Access to the caller's globals, not your own
Rob Gaddi
rgaddi at highlandtechnology.invalid
Mon Nov 14 12:57:27 EST 2016
Steven D'Aprano wrote:
> Suppose I have a library function that reads a global configuration setting:
>
> # Toy example
> SPAMIFY = True
> def make_spam(n):
> if SPAMIFY:
> return "spam"*n
> else:
> return "ham"*n
>
>
> Don't tell me to make SPAMIFY a parameter of the function. I know that. That's
> what I would normally do, but *occasionally* it is still useful to have a
> global configuration setting, and those are the cases I'm talking about.
>
>
> Now the caller can say:
>
> import library
> library.SPAMIFY = False
> result = library.make_spam(99)
>
>
> but that would be Wrong and Bad and Evil, because you're affecting *other*
> code, not your code, which relies on SPAMIFY being True. Doing this is (maybe)

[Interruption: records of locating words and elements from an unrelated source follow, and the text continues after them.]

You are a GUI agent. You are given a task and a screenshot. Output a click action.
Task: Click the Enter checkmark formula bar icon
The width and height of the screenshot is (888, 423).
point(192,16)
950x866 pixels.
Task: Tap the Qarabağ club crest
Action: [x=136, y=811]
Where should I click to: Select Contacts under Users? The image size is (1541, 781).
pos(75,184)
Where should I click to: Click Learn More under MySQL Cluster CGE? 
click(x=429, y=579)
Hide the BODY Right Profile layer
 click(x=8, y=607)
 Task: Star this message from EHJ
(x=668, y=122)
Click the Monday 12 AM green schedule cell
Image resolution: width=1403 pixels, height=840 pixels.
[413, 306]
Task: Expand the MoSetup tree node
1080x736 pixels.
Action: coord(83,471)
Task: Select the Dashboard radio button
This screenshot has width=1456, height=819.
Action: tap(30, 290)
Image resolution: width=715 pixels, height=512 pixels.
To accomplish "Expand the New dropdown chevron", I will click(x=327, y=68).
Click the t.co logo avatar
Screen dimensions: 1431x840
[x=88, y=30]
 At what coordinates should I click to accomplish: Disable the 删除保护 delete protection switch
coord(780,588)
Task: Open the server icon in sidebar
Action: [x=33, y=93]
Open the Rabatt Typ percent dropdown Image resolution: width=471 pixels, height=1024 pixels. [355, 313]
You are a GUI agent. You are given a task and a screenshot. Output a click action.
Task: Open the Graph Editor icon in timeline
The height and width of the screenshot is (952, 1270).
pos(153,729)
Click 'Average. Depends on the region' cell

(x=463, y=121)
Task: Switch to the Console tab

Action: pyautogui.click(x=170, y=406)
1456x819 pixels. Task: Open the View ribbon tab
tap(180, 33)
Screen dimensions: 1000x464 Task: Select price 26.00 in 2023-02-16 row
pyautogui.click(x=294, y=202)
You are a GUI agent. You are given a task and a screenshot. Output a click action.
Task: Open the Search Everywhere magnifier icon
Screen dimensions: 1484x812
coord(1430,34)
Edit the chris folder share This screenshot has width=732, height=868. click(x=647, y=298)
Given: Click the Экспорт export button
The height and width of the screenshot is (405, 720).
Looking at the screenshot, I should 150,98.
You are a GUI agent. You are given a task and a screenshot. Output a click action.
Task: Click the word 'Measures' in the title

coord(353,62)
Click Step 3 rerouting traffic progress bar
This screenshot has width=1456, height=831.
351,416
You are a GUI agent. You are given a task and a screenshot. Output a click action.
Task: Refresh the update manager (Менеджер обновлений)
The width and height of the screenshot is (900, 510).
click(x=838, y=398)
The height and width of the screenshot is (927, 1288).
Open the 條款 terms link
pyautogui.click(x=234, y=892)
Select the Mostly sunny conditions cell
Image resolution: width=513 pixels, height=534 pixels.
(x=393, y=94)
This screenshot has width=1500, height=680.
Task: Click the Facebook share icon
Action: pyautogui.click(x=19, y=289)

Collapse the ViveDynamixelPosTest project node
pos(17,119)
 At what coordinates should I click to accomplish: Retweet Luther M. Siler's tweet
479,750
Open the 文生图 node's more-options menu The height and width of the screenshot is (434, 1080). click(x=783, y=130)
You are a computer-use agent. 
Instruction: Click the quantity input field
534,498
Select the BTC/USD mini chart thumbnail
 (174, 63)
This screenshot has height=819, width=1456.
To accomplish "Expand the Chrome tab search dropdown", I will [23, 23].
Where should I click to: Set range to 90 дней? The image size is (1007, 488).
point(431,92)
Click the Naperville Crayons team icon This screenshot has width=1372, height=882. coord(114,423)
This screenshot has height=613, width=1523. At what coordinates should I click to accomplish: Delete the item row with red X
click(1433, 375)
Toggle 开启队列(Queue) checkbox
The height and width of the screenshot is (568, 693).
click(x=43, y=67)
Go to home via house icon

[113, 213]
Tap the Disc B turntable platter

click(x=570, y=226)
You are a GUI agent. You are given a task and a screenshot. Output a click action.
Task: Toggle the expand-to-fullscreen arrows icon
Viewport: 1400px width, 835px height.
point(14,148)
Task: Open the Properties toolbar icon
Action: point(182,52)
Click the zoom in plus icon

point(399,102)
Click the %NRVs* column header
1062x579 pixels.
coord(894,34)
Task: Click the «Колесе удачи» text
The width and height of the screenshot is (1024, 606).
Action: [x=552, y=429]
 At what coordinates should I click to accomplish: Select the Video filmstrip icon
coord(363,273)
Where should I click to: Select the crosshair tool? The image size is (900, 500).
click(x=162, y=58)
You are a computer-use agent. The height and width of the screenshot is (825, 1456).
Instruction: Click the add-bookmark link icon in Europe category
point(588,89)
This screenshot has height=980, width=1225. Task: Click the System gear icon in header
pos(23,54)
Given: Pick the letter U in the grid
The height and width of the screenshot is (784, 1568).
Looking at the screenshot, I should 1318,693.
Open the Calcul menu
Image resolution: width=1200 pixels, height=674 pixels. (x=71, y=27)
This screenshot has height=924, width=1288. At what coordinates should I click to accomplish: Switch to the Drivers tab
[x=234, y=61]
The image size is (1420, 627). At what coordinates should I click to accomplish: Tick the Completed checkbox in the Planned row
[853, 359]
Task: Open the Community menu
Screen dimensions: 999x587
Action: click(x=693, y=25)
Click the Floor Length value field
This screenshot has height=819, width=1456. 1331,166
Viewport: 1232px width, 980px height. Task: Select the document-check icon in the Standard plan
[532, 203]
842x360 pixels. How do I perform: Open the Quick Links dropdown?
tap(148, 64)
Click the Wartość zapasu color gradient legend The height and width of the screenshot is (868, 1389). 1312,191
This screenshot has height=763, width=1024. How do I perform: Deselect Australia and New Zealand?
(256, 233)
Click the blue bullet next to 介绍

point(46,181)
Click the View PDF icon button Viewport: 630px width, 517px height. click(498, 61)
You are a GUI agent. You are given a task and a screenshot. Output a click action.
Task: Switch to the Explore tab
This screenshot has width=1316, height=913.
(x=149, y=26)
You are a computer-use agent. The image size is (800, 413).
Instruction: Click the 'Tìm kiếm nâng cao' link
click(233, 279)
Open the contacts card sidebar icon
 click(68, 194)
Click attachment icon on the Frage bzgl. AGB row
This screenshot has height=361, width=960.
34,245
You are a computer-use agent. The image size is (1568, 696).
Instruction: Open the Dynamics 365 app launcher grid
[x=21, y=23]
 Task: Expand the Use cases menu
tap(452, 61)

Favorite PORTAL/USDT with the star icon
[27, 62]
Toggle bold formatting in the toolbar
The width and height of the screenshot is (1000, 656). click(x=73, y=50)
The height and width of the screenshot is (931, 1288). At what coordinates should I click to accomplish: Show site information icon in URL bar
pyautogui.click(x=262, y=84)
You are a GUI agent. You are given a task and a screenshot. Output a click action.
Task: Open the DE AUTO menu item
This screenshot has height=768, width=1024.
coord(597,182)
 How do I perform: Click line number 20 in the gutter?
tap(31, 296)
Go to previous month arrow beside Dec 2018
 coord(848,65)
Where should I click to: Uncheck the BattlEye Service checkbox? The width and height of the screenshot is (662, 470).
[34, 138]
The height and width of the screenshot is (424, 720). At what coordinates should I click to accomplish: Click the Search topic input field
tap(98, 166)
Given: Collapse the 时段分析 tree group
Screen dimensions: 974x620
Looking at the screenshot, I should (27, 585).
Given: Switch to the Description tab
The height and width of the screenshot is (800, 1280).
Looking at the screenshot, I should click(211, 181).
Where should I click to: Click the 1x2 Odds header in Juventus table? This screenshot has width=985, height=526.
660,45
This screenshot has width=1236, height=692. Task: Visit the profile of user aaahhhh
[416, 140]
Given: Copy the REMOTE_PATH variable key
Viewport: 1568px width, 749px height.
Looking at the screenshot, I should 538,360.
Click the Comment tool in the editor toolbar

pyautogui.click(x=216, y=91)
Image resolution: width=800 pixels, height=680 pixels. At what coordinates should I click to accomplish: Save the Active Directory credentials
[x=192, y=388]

> okay when testing the library, but not for production use.
>
> What I really want is for make_spam() to be able to look at the caller's
> globals, so that each caller can create their own per-module configuration
> setting:
>
> import library
> SPAMIFY = False # only affects this module, no other modules
> result = library.make_spam(99)
>
>
> But... how can make_spam() look for the caller's globals rather than its own?
>
> I'd rather not do this:
>
>
> def make_spam(n, namespace):
> SPAMIFY = namespace['SPAMIFY']
> ...
>
> which forces the user to do this:
>
> result = library.make_spam(99, globals())
>
>
> which defeats the purpose of making it a global setting. (If I wanted to
> *require* the caller to pass a parameter, I would just force them to pass in
> the flag itself. The whole point is to not require that.)
>
> I'd be okay with making the namespace optional:
>
>
> def make_spam(n, namespace=None):
> if namespace is None:
> namespace = ... # magic to get the caller's globals
> SPAMIFY = namespace['SPAMIFY']
> ...
>
>
> but what magic do I need? globals() is no good, because it returns the
> library's global namespace, not the caller's.
>
>
> Any solution ought to work for CPython, IronPython and Jython, at a minimum.
>
class Library:
SPAMIFY = False
def make_spam(m):
...
import library
Library = library.Library()
result = Library.make_spam(99)
--
Rob Gaddi, Highland Technology -- www.highlandtechnology.com
Email address domain is currently out of order. See above to fix.